[Collected data]
===============

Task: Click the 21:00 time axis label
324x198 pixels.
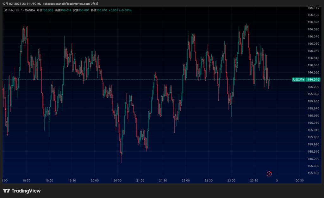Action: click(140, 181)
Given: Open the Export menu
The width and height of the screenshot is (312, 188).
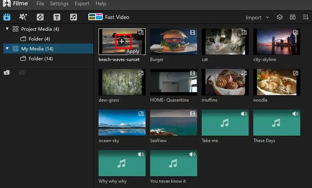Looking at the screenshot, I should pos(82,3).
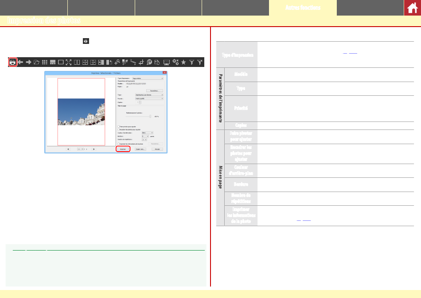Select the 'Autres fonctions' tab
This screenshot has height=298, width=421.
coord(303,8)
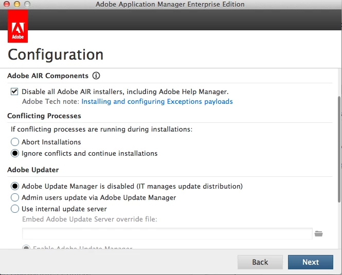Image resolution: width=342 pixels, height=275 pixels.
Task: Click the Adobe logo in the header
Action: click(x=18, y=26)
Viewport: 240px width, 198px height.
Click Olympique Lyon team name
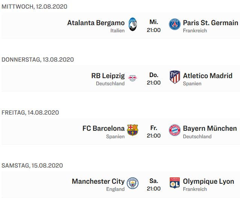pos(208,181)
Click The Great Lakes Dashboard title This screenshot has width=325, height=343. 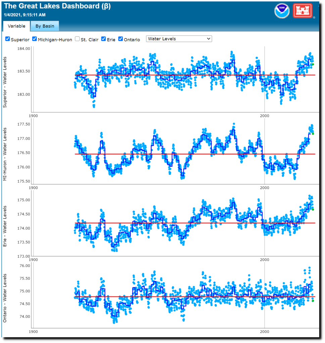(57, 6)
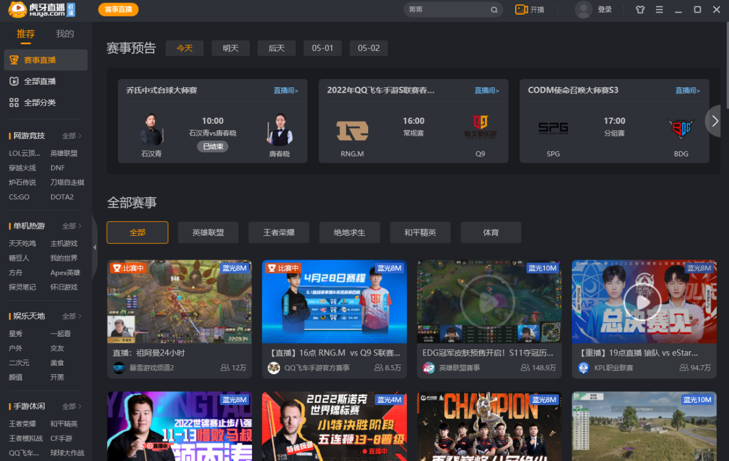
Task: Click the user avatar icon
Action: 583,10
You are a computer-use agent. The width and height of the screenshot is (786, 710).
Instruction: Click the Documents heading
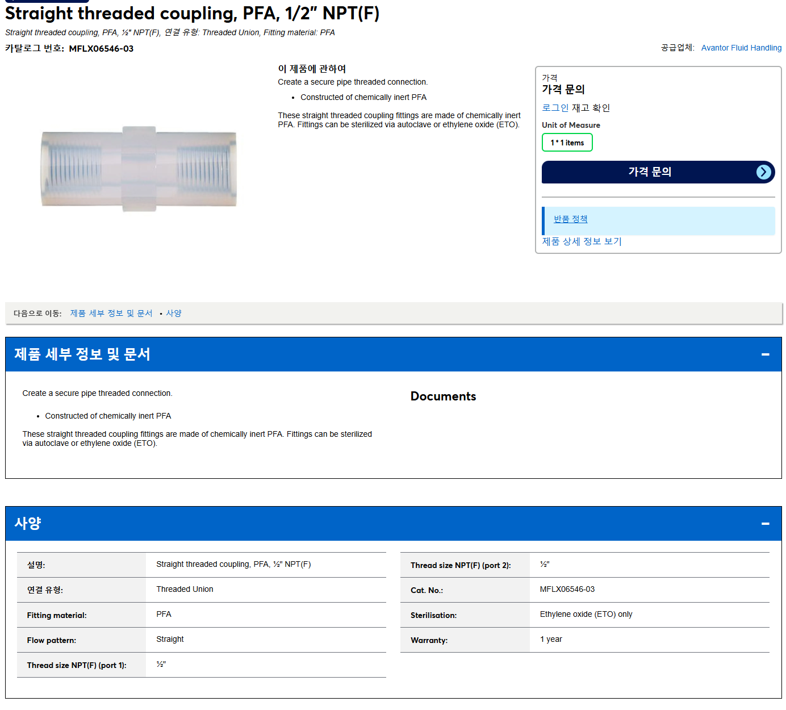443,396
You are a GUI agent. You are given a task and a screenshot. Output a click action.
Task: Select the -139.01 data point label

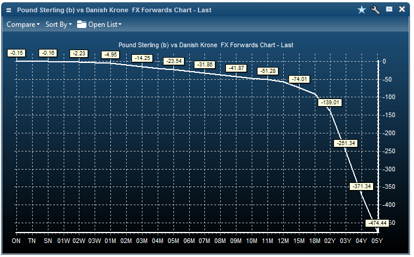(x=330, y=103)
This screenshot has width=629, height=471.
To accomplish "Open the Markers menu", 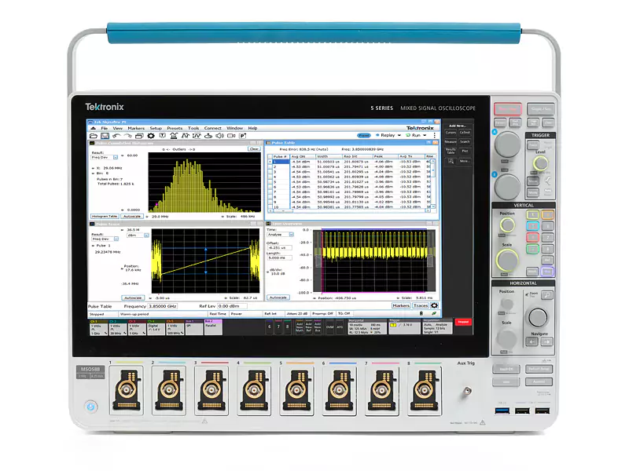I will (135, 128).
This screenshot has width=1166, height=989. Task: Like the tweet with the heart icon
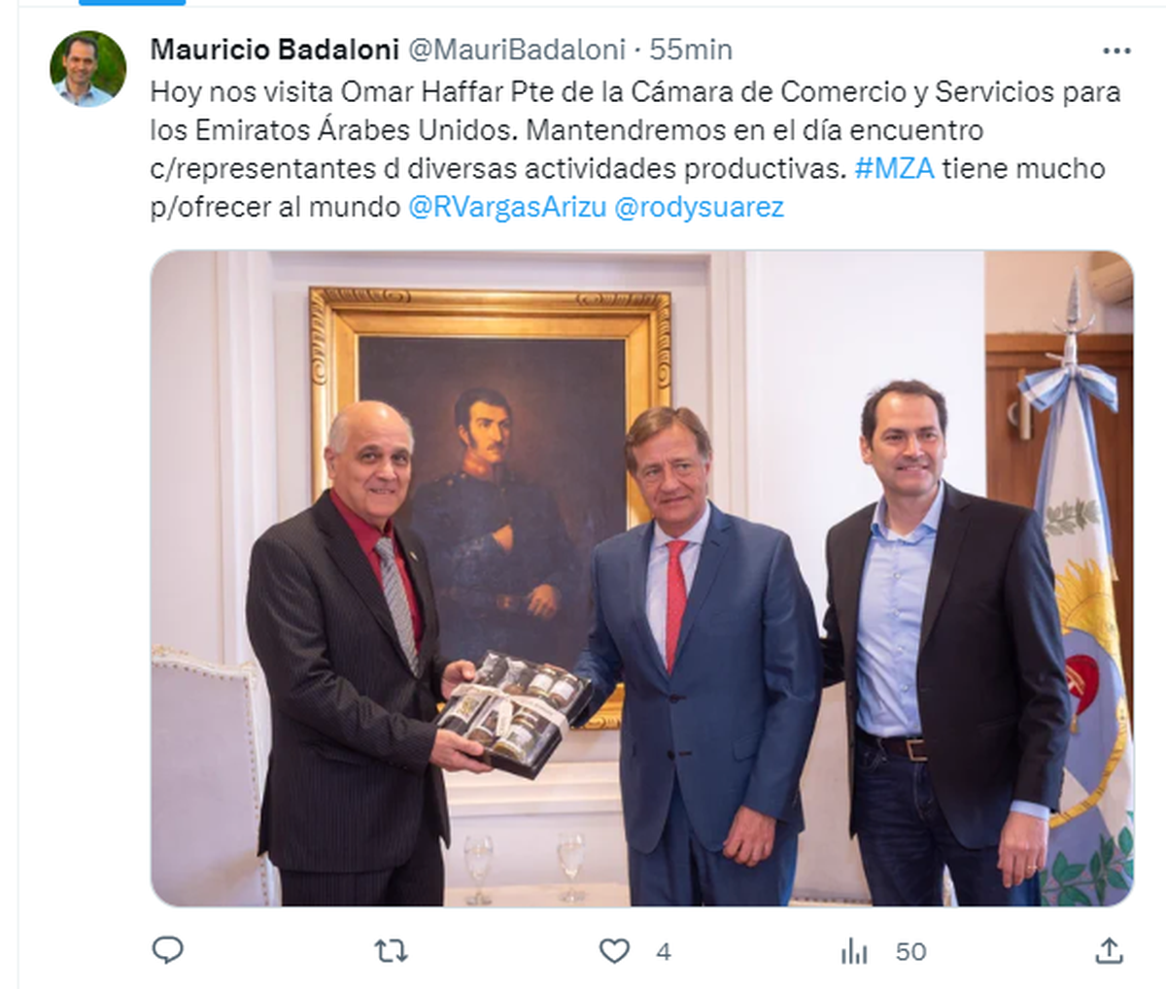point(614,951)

===============

**What to produce:** Throughout the records above, find the lines in which the word "agent" appears and return them.

**Answer for the task:**
You are a computer-use agent. The width and height of the screenshot is (786, 710).
You are a GUI agent. You are given a task and a screenshot. Output a click action.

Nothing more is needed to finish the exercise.